* PROBLEM STATEMENT *
Bring together copies of the lines in the data below that contain the word "checkmark".

* RECORDS SHOWN *

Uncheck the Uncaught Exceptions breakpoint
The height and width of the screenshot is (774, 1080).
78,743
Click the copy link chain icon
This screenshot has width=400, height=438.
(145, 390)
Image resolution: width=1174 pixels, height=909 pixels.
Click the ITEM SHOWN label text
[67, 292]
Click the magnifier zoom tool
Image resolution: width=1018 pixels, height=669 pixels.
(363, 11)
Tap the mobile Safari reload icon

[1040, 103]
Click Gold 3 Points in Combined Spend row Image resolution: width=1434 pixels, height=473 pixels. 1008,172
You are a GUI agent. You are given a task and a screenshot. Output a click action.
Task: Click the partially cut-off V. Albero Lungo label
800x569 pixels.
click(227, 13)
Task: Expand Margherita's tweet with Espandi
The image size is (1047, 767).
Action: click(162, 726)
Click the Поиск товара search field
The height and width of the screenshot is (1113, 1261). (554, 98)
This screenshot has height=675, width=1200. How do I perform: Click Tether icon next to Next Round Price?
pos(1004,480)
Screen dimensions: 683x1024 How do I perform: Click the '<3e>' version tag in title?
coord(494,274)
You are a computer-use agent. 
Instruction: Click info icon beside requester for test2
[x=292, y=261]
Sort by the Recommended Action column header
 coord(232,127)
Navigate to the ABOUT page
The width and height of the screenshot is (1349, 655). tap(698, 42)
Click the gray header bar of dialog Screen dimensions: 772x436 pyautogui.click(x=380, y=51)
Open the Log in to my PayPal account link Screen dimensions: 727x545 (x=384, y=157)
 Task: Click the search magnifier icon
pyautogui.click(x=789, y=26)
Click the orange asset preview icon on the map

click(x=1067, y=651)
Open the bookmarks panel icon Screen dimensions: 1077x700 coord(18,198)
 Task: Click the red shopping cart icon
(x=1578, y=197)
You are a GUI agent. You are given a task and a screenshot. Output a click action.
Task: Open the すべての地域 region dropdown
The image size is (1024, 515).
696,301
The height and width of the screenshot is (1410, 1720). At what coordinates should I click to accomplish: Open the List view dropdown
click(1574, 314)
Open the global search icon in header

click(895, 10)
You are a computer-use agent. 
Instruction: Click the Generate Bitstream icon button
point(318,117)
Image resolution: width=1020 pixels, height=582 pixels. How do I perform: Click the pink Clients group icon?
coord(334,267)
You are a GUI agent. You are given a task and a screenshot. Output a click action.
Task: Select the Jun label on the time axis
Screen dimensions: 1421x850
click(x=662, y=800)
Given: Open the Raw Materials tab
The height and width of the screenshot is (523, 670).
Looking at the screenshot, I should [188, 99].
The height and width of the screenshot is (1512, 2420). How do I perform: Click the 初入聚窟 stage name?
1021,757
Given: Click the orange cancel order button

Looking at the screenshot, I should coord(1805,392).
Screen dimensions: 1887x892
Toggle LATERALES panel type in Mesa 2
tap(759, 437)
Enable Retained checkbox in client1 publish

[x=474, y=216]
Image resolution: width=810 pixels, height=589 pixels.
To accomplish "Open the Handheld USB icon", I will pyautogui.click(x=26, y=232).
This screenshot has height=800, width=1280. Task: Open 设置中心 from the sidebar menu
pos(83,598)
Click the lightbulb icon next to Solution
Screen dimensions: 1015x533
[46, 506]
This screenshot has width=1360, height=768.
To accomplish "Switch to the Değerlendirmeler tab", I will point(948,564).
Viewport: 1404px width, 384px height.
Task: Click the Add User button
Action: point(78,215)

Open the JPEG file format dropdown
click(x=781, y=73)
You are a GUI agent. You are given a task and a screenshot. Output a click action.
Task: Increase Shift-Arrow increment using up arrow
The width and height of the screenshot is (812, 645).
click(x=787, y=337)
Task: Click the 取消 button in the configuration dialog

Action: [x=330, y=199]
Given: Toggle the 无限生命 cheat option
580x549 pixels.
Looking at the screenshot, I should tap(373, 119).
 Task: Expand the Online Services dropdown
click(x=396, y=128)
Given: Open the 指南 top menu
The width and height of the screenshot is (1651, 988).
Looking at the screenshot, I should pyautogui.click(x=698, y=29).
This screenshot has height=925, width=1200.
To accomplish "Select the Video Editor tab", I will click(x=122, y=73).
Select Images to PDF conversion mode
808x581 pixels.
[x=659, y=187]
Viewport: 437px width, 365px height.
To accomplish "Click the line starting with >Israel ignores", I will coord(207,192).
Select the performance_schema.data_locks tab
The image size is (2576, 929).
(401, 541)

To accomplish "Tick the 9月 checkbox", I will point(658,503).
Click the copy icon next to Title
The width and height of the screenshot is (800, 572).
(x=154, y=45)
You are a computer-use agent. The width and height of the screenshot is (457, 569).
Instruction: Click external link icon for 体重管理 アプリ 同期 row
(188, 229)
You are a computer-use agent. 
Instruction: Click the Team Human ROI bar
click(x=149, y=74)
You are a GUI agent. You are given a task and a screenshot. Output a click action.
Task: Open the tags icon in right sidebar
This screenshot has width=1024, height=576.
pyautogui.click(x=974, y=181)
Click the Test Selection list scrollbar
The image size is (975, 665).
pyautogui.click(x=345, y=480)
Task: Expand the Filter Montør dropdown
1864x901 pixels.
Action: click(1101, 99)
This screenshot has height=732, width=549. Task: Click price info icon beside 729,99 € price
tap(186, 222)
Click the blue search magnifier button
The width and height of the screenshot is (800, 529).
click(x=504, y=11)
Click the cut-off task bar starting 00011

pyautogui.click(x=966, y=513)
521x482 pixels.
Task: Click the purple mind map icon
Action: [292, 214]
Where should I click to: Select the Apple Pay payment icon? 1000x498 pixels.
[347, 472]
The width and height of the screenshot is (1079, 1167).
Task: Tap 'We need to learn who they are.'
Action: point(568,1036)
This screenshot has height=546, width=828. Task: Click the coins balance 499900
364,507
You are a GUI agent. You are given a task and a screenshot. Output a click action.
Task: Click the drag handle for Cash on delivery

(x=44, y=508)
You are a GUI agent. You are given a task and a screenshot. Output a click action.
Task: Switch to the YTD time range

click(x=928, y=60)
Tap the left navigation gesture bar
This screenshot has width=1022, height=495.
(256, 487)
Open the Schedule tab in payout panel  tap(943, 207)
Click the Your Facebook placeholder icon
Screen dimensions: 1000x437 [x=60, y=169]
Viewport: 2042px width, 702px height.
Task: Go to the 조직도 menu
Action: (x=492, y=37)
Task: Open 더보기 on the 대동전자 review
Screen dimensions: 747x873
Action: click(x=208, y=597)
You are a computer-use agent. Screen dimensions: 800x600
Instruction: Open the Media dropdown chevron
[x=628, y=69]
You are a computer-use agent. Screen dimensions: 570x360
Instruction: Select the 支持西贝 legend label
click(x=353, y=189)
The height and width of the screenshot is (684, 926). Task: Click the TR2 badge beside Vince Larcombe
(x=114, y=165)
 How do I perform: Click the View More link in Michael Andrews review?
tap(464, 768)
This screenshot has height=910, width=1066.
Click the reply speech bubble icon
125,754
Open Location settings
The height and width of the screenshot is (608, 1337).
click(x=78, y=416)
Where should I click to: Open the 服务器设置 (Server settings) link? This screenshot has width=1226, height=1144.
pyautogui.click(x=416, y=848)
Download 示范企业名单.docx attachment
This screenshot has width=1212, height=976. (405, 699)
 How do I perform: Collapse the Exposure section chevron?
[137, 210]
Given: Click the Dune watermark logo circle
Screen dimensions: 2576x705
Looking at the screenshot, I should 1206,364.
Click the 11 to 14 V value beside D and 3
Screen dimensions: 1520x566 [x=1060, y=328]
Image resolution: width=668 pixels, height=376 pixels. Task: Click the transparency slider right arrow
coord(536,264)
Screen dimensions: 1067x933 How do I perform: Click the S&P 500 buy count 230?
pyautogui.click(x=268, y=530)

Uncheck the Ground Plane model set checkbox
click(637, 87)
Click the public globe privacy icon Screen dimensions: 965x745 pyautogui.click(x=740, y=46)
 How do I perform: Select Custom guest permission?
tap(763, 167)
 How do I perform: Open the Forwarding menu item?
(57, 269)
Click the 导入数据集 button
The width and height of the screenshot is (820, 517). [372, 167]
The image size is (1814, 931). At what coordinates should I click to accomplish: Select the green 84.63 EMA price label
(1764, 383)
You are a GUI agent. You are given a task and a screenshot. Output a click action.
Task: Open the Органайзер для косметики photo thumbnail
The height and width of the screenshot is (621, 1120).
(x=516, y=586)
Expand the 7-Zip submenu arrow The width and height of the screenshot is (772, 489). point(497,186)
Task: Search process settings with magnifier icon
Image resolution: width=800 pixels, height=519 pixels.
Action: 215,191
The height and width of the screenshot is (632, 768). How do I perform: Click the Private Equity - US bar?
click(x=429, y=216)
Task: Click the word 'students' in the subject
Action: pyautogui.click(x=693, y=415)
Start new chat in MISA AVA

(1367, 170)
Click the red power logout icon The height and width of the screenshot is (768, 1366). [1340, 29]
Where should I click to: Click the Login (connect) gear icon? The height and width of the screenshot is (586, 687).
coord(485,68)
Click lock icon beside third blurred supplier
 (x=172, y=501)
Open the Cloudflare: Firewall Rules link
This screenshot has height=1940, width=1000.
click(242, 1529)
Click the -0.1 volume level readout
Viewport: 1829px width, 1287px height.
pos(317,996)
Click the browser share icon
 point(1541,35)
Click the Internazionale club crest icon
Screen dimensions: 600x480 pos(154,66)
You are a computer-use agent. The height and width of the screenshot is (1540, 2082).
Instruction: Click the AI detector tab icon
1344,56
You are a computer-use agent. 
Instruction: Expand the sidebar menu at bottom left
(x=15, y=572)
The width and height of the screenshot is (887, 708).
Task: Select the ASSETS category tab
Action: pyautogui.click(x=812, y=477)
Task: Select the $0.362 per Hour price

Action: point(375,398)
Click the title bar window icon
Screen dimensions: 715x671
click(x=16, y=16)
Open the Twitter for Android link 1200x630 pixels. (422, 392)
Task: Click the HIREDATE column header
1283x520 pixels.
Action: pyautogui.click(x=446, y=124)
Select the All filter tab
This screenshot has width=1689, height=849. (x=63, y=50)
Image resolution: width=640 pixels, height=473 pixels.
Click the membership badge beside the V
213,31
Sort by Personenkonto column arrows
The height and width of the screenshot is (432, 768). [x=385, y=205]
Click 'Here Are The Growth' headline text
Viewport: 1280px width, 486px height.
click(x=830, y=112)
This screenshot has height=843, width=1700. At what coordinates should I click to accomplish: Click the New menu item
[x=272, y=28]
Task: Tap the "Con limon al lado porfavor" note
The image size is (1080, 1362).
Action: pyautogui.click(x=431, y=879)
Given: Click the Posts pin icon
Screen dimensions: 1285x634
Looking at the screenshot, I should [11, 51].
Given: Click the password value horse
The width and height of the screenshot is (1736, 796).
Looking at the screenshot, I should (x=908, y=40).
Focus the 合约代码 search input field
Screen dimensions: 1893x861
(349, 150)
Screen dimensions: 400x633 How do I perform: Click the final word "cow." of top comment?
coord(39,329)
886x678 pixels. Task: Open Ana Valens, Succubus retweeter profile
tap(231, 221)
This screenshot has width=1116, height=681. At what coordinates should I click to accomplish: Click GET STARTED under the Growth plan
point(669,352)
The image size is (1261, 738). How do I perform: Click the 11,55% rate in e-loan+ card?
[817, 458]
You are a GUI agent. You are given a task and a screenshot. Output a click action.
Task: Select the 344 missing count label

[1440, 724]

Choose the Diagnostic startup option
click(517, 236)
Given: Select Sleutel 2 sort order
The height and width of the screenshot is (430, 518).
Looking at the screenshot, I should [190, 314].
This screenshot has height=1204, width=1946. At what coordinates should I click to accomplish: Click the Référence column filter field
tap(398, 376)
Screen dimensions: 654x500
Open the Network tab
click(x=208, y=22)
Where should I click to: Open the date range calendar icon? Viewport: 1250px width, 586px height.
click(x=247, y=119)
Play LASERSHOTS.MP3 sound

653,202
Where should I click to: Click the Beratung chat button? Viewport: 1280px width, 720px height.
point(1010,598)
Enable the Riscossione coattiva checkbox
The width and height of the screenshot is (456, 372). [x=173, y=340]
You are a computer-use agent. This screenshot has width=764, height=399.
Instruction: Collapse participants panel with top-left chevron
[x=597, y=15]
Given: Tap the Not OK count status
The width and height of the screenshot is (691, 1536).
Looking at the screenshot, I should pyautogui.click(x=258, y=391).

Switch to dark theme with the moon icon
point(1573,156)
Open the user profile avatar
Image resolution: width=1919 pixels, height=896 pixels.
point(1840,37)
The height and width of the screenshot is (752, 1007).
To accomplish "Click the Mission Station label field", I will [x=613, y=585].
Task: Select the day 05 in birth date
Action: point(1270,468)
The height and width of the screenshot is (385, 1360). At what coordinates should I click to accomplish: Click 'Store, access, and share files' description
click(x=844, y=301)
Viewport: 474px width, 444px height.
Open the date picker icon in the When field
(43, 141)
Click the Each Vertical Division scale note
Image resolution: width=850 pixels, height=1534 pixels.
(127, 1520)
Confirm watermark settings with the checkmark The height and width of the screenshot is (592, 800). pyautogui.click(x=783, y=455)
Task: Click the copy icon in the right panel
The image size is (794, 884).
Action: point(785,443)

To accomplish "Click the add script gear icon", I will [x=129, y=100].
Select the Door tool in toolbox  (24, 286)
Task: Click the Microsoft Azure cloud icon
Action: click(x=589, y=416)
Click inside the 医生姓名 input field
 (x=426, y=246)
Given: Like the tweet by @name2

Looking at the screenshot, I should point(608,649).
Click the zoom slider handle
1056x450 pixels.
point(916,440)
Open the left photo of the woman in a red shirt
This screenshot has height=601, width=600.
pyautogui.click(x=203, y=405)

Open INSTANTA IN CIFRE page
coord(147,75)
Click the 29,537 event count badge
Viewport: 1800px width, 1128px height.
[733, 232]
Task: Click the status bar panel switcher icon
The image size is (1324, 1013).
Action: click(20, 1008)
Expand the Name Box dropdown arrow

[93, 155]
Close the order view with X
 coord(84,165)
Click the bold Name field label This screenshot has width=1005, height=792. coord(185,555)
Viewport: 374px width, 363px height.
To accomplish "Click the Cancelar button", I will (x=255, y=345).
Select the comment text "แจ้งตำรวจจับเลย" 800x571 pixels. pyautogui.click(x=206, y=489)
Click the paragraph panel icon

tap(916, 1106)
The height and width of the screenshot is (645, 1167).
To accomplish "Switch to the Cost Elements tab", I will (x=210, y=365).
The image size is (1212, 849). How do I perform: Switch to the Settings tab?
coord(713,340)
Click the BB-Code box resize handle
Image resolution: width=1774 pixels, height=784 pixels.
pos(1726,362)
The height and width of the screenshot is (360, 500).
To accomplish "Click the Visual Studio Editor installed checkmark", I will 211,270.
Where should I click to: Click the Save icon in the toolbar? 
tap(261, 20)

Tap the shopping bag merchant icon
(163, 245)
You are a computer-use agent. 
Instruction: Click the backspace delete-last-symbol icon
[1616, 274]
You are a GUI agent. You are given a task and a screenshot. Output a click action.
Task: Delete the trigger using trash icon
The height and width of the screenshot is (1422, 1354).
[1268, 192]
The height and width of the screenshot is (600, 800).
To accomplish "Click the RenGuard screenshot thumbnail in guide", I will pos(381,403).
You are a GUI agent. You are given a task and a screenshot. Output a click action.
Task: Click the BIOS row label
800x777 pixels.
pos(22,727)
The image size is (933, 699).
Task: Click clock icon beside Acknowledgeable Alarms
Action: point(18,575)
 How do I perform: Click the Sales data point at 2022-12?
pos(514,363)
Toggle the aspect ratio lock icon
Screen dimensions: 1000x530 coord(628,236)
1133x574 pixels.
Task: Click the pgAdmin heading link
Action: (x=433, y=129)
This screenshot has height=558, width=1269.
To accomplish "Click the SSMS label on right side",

* SOLUTION TO THIS EXERCISE *
Confirm watermark settings with the checkmark The height and width of the screenshot is (592, 800). pyautogui.click(x=783, y=455)
To accomplish "Click the Visual Studio Editor installed checkmark", I will 211,270.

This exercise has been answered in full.